With the interesting conversation about toluidine blue dye use going on over at the IAFN community site, a quick reminder, we have a clinical guide on that topic here at FHO. There seems to be some disagreements about where it can be used, however, so click through for excerpts from the peer-reviewed literature that may help provide guidance:
From Significance of toluidine blue positive findings after speculum examination for sexual assault (Jones, et al., 2004): “Before the insertion of a speculum or examining fingers, a 1% aqueous solution of toluidine blue was applied to the posterior fourchette, fossa navicularis, and the posterior aspect of the labia using cotton-tipped applicators…” (p 201); “…external genital injuries from sexual assault were documented in 67% (18 of 27) of the patients using toludine staining. A total of 37 external genital injuries were documented (mean number of genital injuries, 1.37). These injuries occurred at the following sites: posterior fourchette (12), fossa navicularis (10), labia minora (nine), perineum (three), and labia majora (three). Tears appeared most often on the posterior fourchette and fossa; abrasions appeared on the labia minora.” (p 202).
From Chapter 6, Atlas of Sexual Violence (Rossman, et al., 2013): “If used to assist with visualization during the anogenital examination, toluidine blue dye should be applied to the posterior fourchette, fossa navicularis, labia minora, perineum, or anus prior to the insertion of the examiner’s finger, speculum, or anoscope.” (p 100) [ed: I assume anus in this context actually refers to perianal, since I don’t believe anyone is putting TB dye inside the anal canal.] A photo of dye uptake to fossa navicularis lacerations is on the same page.
From Chapter 28, Adult Sexual Assaults: Practical Management (Girardin, Faugno & Howitt, 2003): “After the examination of the posterior fourchette and the fossa navicularis, and the collection of swabs and photographs, apply 1% toluidine blue dye to the posterior fourchette and fossa navicularis from 4 to 8 o’clock…Toluidine blue dye stains nucleated squamous cells in the deeper layers of the epidermis.” (p 422).
There are several issues with the current listserv discussion regarding TB dye: 1.) much of the literature vaguely references its application to the posterior fourchette area (in which the fossa navicularis resides) or to the external genitalia (again, fossa navicularis included); and 2.) the assertion that the fossa is mucosa is somewhat fuzzy due to the fact that we know TB dye doesn’t adhere to mucosa, and yet we have plenty of people who have the experience of using TB dye on injuries to the fossa.

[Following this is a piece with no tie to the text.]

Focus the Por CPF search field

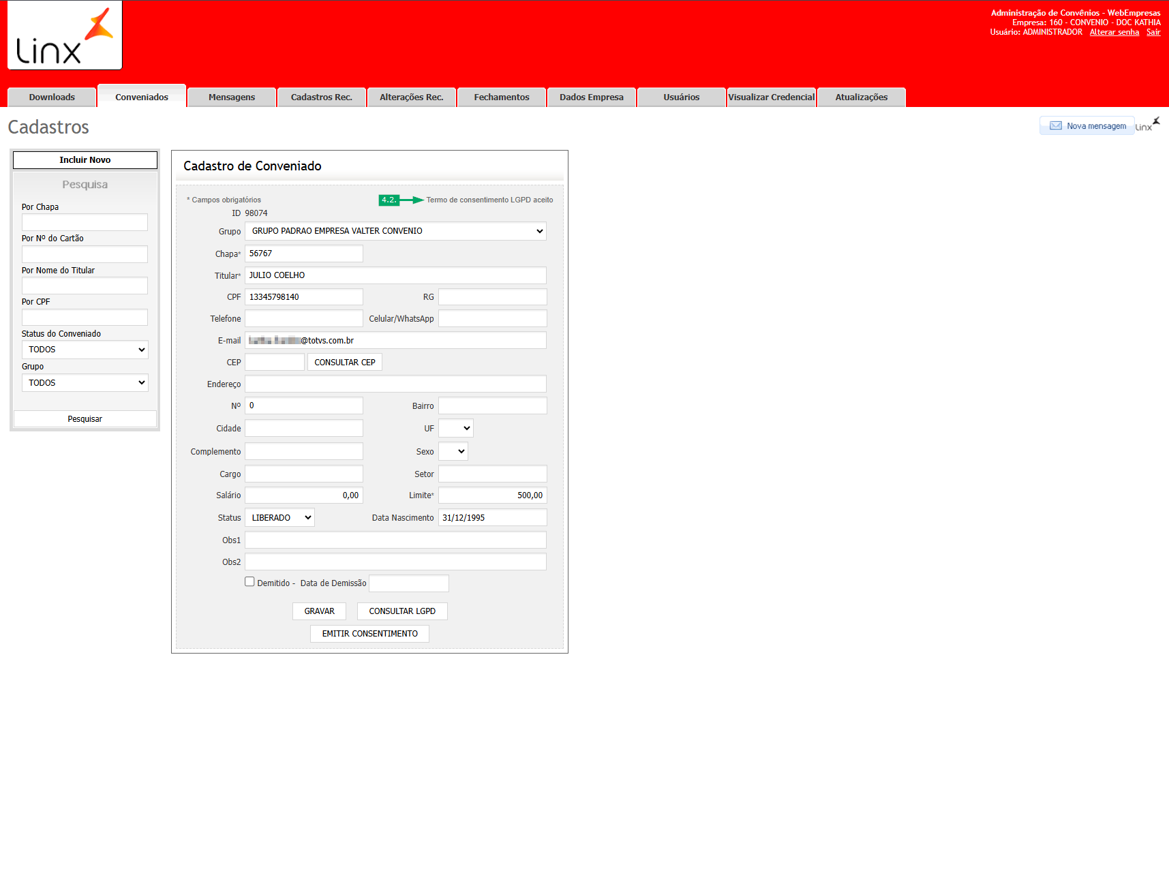[85, 318]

I have been trying to identify a source that clearly states the fossa is in fact mucosa and haven’t had a whole lot of luck. There is an 1883 reference to the fossa navicularis as skin from the Medical and Surgical Reporter (Vol 48–h/t Kim Day). It corrects a previous assertion that the fossa was believed to have been mucosa, so there’s that, but it’s somewhat outside my 10 year window for references. [Add: anyone who has an actual reference that clearly states that the fossa navicularis is mucous membrane, please provide it–contrary to some snarky suggestions on a different site, my nurse midwife colleague and I searching through numerous dermatology, OB/GYN, nurse midwifery and basic anatomy texts turned up nothing. I have no issue with being wrong on this. I just want the citation(s), vice it being suggested I’m a moron who doesn’t know how to do a lit search.]
What isn’t being discussed is that TB dye is problematic when it’s applied poorly. Perhaps that should be the bigger concern. I review cases regularly where it’s inartfully applied and injury is overcalled because all of the pooling of dye is not recognized as such. TB dye should be used like a highlighter, not like a searchlight. As an expert consultant and witness, that is a bigger and more pressing issue in the use of TB dye.
This is an interesting debate taking place, and I look forward to seeing what else surfaces on the issue. In the meantime I will continue to update the clinical guide as I receive new, credible information.
And as a continued reminder, FHO is a no shaming space, so please continue to send questions, post comments and share resources. I am thoroughly enjoying the discussion, and hope people will continue to freely share and dialogue.